TASK ITEM: Reproduce each of the following records without any deviation.
********
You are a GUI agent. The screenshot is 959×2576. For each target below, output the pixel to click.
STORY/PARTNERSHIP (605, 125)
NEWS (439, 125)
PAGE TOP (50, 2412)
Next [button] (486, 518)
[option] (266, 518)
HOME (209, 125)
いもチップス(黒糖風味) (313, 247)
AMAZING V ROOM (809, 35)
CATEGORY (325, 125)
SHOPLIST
********
SOLUTION TO THE EXERCISE:
You are a GUI agent. The screenshot is 959×2576. For each target below, output the pixel to click.
STORY/PARTNERSHIP (605, 125)
NEWS (439, 125)
PAGE TOP (50, 2412)
Next [button] (486, 518)
[option] (266, 518)
HOME (209, 125)
いもチップス(黒糖風味) (313, 247)
AMAZING V ROOM (809, 35)
CATEGORY (325, 125)
SHOPLIST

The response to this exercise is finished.